To select the best line, we need to determine a slope (m) and y-intercept (b) value. To determine these values, we can use the least squares method. This method calculates the distance of each data point from the line and selects the line that minimizes the sum of the squares of these distances.
Lets assume that we fit a line like the following:
If you examine the orange line, you will notice that the distance between the orange line and the data points is large.
What if we draw a line like the one below?
As you can see, the distance between the pink line and the data points is less. This is how the ordinary least squares method works. The line is drawn with the minimum distance between the data points.
Finally, we can draw the line using the slope and y-intercept values we found. This line will best represent our data. Now, let's do the mathematical calculations behind these illustrations using R.
As I mentioned earlier, the least squares method is used to calculate the best line that can be drawn. For this, a matrix representation of the data points is required.
X <- cbind(rep(1, length(X)), X) Y <- matrix(Y, ncol = 1)

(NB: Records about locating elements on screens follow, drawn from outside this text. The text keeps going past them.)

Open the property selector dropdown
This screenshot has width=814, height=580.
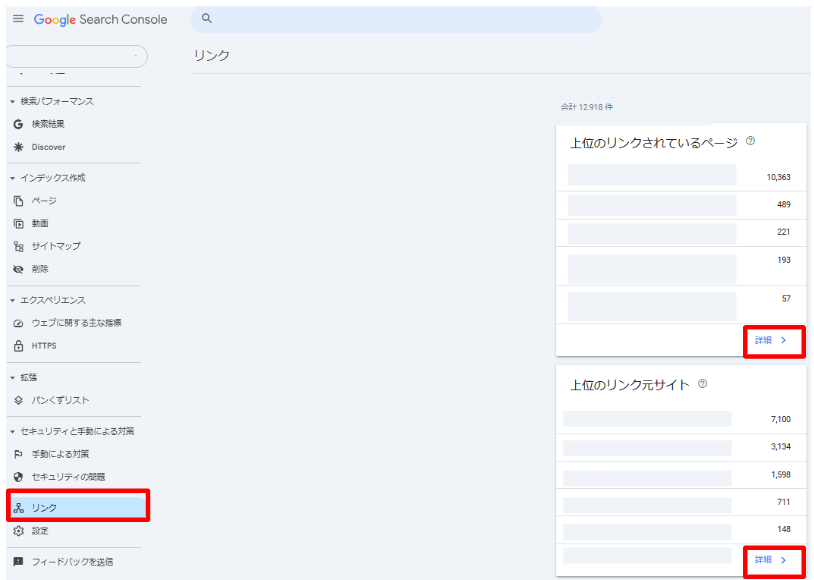[x=76, y=56]
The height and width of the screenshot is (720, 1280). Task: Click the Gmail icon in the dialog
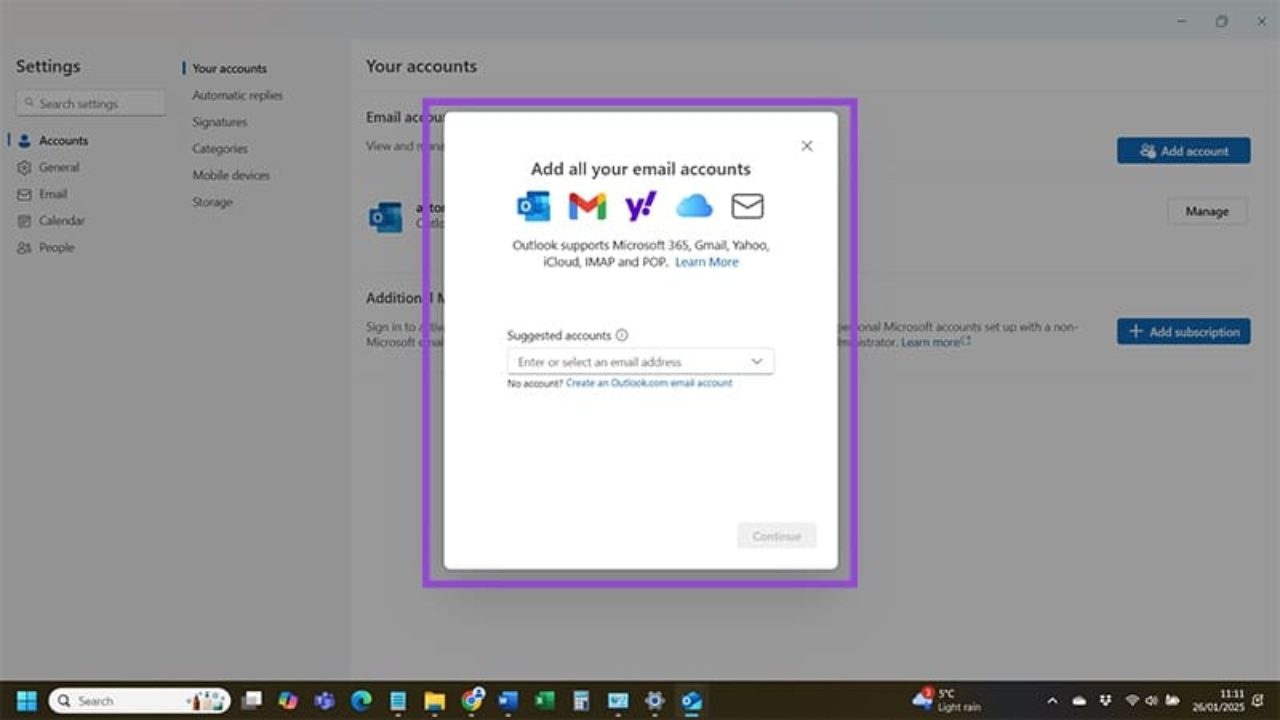(x=587, y=205)
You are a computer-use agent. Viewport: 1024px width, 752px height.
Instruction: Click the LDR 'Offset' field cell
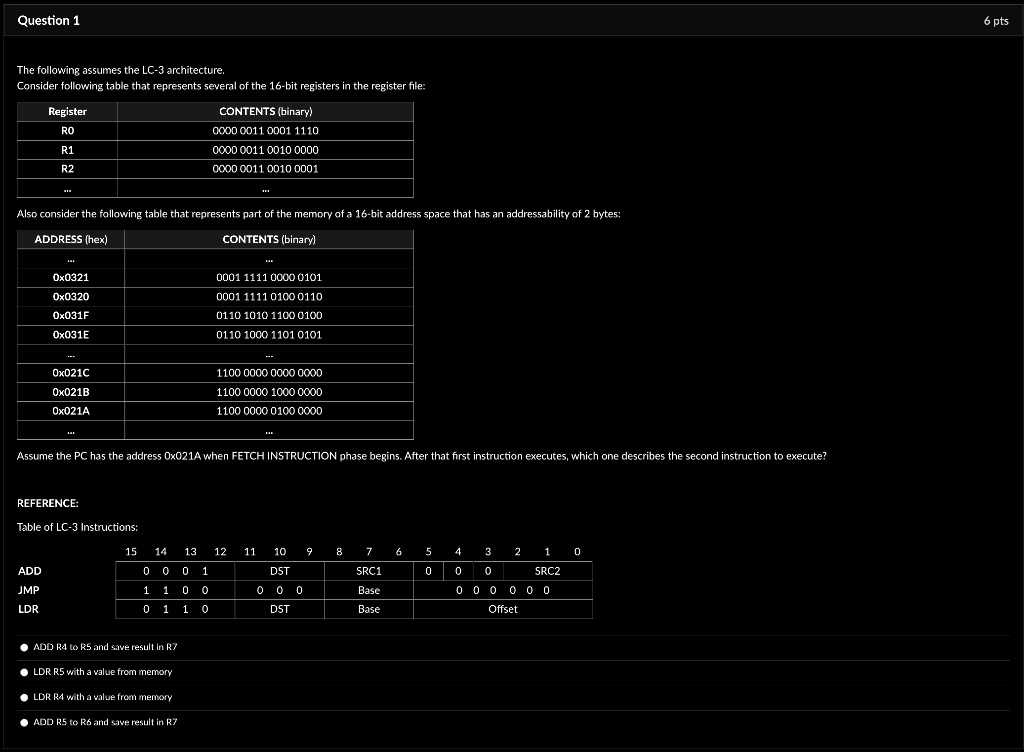point(503,609)
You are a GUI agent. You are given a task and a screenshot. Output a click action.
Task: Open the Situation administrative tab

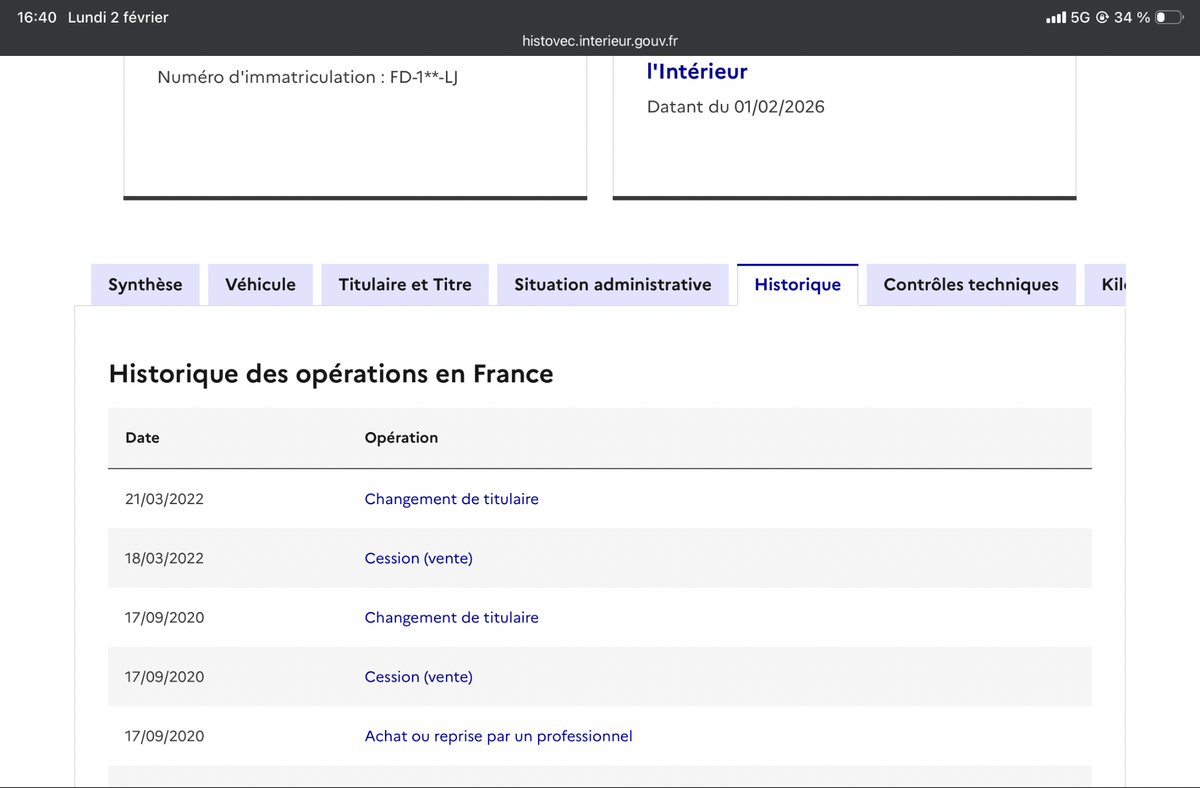pyautogui.click(x=613, y=285)
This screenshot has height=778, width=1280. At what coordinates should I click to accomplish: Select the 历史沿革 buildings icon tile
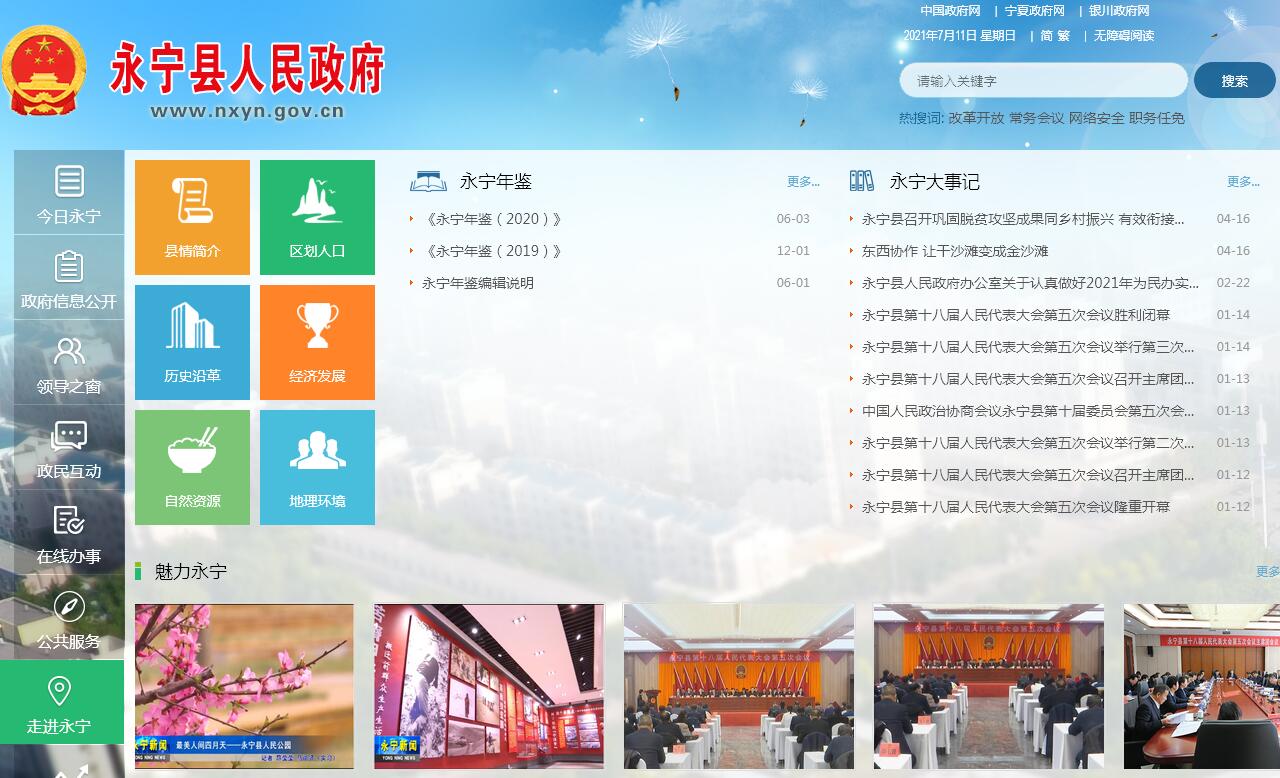click(192, 342)
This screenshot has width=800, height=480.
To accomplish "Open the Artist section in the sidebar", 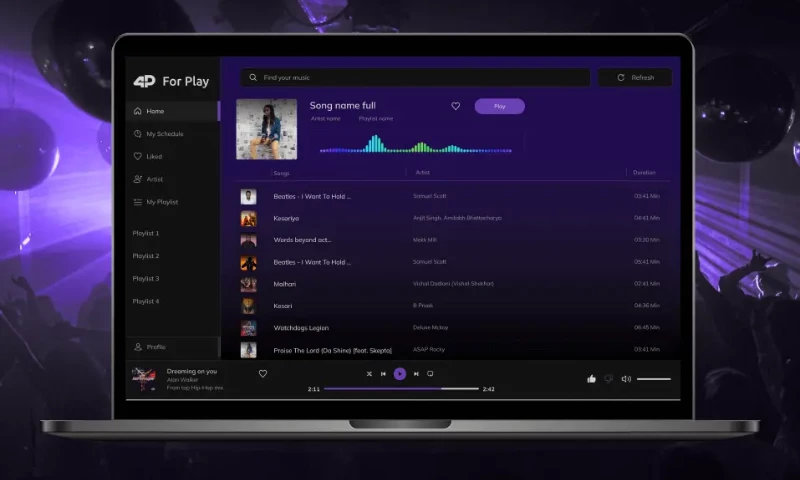I will pyautogui.click(x=154, y=179).
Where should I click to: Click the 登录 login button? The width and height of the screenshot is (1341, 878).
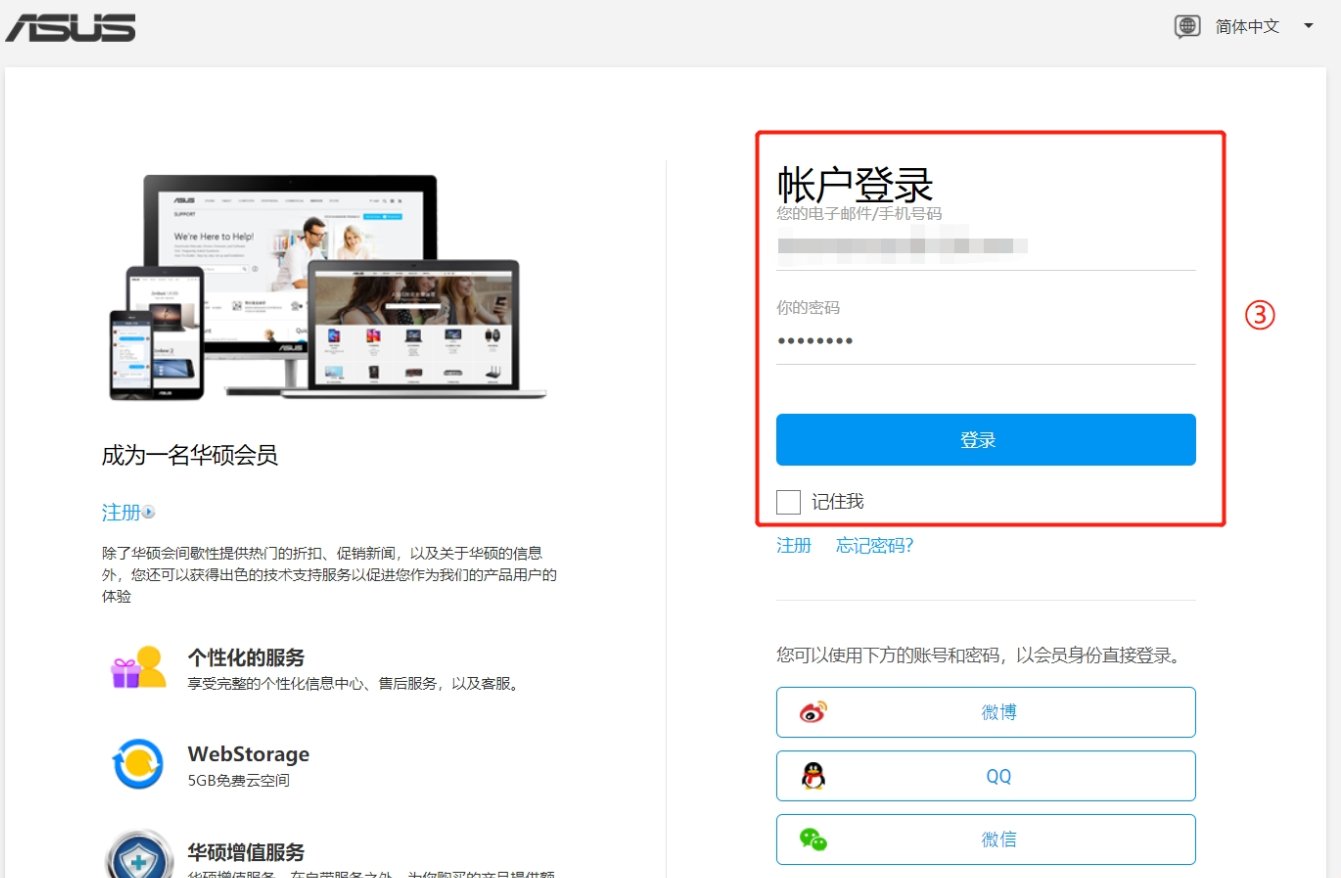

First, the vectors containing the data points are transformed into matrices X and Y. The X matrix is created by adding a column vector next to each value in the x vector. This means that the first column all has the value 1 and the second column has the values in the x vector. The y matrix is a column matrix of the y vector.
Next, the transpose of matrix X is taken. This replaces the columns of the matrix with rows, resulting in a 2x60 matrix. This matrix can be used to access each row of matrix X individually.
XT <- t(X) YT <- t(Y)
The product of matrices is obtained by multiplying the transpose of matrix X by matrix X. This yields a 2x1 matrix and contains the coefficients in the line fit.
XTX <- XT %*% X XTY <- XT %*% Y
In the last step, we calculate the coefficients of the line using the least squares method. The matrix XTX is the sum of squares of our independent variable (x) and the matrix XTY represents the sum of the cross product between our dependent variable (y) and our independent variable. We calculate the coefficients by taking the inverse of the product of these matrices. B[1] represents the y-intercept value and B[2] the slope.
B <- solve(XTX, XTY)
Finally, we can plot the best line.
plot(X[,2], Y, main="How to fit a line?", xlab="Income", ylab="Spending", bty = "l") abline(B, col="purple")
Fitting a line in R
In R, it is not always that hard to draw a line. It can easily be done with lm
function.
X <- c(rep(80,5),rep(100,6),rep(120,5),rep(140,7), rep(160,6),rep(180,6),rep(200,5),rep(220,7),rep(240,6),rep(260,7)) Y <- c(55,60,65,70,75,65,70,74,80,85,88,79,84,90,94,98,80,93,95,103,108,113,115, 102,107,110,116,118,125,110,115,120,130,135,140,120,136,140,144,145,135,137, 140,152,157,160,162,137,145,155,165,175,185,150,152,175,178,180,185,191) fit <- lm(Y ~ X)
Now, lets draw the line:
plot(X, Y, main="How to fit a line?", xlab="Income", ylab="Spending", bty = "l") abline(fit, col="purple")
This was the first post in a series called Supervised Learning in R. Hope to see you in the next posts,
Just like always:
"In case I don't see ya, good afternoon, good evening, and good night!"